Solyndra Investor, Summers
Matt Rogers, then a senior adviser to Energy Secretary Steven Chu, wrote to Ron Klain, at the time Vice President Joe Biden’s chief of staff, that the auditor’s advisory was “standard for companies pre-IPO,” according to the memo. Klain is now a columnist for Bloomberg View.
“The company should be strong going into the fall with their new facilities on line,” Rogers wrote, according to the report.
The Obama visit went ahead as planned.
Energy Department officials disagreed with OMB’s critical assessment, saying the new manufacturing plant, paid for in part with U.S. money, was on time and budget, according to the Democrats’ memo.

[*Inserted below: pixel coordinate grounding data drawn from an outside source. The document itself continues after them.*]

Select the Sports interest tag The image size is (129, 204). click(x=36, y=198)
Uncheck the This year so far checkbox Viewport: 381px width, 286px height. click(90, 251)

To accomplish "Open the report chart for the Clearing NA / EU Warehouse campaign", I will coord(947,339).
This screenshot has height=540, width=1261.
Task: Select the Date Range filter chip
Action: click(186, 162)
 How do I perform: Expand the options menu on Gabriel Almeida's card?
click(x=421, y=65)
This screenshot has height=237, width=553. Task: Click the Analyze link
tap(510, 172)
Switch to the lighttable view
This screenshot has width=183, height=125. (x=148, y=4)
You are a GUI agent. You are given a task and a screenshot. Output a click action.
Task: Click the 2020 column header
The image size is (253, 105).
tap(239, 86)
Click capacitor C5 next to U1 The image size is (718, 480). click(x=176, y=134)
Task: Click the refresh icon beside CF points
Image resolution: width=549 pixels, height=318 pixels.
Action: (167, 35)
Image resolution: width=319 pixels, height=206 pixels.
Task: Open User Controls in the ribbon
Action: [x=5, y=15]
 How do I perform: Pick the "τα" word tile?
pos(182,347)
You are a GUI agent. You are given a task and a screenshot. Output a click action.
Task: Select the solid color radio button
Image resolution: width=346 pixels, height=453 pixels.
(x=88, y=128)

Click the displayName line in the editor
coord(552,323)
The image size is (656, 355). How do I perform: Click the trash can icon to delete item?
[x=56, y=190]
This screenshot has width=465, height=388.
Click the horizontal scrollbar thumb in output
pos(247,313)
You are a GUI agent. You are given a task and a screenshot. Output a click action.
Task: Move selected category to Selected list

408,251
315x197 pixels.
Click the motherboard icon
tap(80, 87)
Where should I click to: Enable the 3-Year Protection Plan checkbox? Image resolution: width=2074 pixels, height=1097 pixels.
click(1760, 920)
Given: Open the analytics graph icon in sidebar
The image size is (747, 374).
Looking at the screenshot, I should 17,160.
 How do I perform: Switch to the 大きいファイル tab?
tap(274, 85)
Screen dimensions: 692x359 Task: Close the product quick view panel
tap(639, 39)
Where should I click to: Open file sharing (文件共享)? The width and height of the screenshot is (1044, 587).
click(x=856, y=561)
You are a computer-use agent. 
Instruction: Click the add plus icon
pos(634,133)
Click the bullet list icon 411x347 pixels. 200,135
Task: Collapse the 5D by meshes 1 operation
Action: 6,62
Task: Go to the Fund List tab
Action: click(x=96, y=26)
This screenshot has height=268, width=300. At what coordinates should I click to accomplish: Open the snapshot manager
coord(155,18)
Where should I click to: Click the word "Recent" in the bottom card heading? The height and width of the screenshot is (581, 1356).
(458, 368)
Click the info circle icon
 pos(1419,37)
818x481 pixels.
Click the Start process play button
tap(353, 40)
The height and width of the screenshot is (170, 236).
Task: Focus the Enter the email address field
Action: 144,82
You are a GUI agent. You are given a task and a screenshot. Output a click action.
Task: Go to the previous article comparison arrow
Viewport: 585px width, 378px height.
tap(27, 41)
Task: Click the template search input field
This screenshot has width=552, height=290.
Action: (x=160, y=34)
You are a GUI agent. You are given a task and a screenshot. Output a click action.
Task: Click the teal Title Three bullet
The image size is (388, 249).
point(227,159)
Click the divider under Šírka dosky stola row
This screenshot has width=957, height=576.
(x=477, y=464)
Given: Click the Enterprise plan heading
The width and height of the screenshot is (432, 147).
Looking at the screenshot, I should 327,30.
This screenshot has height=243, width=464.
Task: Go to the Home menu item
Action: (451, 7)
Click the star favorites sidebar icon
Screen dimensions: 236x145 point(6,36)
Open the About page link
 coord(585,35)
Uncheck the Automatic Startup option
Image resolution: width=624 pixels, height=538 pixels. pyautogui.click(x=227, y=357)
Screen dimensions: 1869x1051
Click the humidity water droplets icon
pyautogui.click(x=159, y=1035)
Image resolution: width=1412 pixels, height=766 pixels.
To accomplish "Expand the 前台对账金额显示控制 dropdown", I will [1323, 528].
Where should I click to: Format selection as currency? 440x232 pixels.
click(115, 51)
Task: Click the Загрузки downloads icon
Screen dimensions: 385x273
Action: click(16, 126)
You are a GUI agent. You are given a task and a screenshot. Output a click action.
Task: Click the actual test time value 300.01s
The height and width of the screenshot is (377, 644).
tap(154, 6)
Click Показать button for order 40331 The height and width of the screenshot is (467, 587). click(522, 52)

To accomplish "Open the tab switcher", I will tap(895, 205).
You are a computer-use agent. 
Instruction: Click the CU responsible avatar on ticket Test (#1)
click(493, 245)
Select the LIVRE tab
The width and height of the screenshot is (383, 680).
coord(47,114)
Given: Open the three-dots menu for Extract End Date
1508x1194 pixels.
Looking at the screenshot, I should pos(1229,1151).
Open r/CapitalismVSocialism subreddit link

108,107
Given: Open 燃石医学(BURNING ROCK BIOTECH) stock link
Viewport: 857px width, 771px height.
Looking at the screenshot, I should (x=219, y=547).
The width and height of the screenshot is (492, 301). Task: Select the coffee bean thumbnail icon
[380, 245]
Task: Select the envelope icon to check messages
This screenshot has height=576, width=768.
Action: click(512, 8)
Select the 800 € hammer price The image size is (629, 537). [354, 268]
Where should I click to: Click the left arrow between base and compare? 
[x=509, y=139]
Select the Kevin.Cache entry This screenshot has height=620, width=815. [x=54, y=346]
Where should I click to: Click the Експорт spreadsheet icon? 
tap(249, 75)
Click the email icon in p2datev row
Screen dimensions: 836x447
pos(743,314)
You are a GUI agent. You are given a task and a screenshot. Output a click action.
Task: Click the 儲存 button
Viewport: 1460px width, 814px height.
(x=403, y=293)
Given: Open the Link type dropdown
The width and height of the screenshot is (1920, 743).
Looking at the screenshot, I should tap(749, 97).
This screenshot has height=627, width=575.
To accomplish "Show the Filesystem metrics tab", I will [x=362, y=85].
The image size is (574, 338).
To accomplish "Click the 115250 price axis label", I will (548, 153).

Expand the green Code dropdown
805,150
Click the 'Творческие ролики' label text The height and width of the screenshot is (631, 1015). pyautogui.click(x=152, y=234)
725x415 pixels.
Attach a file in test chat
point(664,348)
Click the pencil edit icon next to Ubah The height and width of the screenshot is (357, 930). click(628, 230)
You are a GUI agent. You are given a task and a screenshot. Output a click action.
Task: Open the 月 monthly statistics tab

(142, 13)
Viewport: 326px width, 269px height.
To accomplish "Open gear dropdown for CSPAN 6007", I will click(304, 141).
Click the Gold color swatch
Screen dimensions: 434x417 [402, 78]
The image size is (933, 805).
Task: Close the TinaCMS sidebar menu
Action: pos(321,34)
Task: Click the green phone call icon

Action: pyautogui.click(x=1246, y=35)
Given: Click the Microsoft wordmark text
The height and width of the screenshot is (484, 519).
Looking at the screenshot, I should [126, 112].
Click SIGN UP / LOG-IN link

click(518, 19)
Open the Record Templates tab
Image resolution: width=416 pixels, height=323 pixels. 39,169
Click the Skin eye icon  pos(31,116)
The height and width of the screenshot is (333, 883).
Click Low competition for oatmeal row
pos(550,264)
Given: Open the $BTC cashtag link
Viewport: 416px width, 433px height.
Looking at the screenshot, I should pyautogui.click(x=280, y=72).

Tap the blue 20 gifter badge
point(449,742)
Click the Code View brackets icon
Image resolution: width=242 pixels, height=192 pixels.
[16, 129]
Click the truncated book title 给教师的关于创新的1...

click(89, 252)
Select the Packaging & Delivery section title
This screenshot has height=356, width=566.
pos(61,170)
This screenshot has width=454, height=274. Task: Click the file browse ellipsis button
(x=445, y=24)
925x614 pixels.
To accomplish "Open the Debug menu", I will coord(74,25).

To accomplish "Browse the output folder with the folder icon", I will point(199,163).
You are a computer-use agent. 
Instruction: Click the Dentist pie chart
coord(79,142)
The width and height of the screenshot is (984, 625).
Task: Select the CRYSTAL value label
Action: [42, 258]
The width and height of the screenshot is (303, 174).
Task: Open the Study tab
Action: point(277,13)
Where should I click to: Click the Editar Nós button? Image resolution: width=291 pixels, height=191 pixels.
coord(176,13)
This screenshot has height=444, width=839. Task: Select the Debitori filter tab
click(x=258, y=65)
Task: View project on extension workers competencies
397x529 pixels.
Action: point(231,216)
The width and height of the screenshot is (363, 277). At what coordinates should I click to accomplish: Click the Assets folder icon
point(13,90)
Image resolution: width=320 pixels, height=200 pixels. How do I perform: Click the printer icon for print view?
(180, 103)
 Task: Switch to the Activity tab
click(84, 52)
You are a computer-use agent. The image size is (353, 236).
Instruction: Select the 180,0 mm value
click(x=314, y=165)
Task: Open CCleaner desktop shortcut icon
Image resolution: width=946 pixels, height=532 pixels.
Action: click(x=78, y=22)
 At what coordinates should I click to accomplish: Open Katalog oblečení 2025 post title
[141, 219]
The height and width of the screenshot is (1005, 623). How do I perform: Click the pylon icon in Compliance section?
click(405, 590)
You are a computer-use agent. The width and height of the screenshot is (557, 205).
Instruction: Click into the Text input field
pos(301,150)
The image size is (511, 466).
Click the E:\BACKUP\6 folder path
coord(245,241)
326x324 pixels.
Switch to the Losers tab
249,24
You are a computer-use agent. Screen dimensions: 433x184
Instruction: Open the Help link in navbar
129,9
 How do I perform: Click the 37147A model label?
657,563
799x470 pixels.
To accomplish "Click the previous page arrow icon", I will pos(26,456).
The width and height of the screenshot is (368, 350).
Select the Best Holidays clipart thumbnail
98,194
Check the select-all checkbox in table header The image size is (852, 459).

“In hindsight, it is apparent that the predictions of officials at OMB about Solyndra were right and those of the officials at DOE were wrong,” according to the Democratic memo.
Other officials questioned the efficacy of the overall loan program.
Lawrence Summers, a top economic adviser to Obama, agreed with a Solyndra investor in December 2009 that the U.S. government made a less than ideal venture capitalist.
Summers, director of the National Economic Council until last year, sent an e-mail in response to comments by Brad Jones of Redpoint Ventures, an investor in the company, who said government isn’t “well-equipped” to make such decisions, according to the Democrats’ memo.
“I relate well to your view that gov is a crappy vc and if u were closer to it you’d feel more strongly,” Summers said in his e-mail to Jones, according to the Democrats’ memo.
In his e-mail to Summers, Jones wrote that allocation of clean-energy spending is haphazard.
“One of our solar companies with revenues of less than $100 million (and not yet profitable) received a government loan of $580 million; while that is good for us, I can’t imagine it’s a good way for the government to use taxpayer money,” Jones wrote, according to the memo.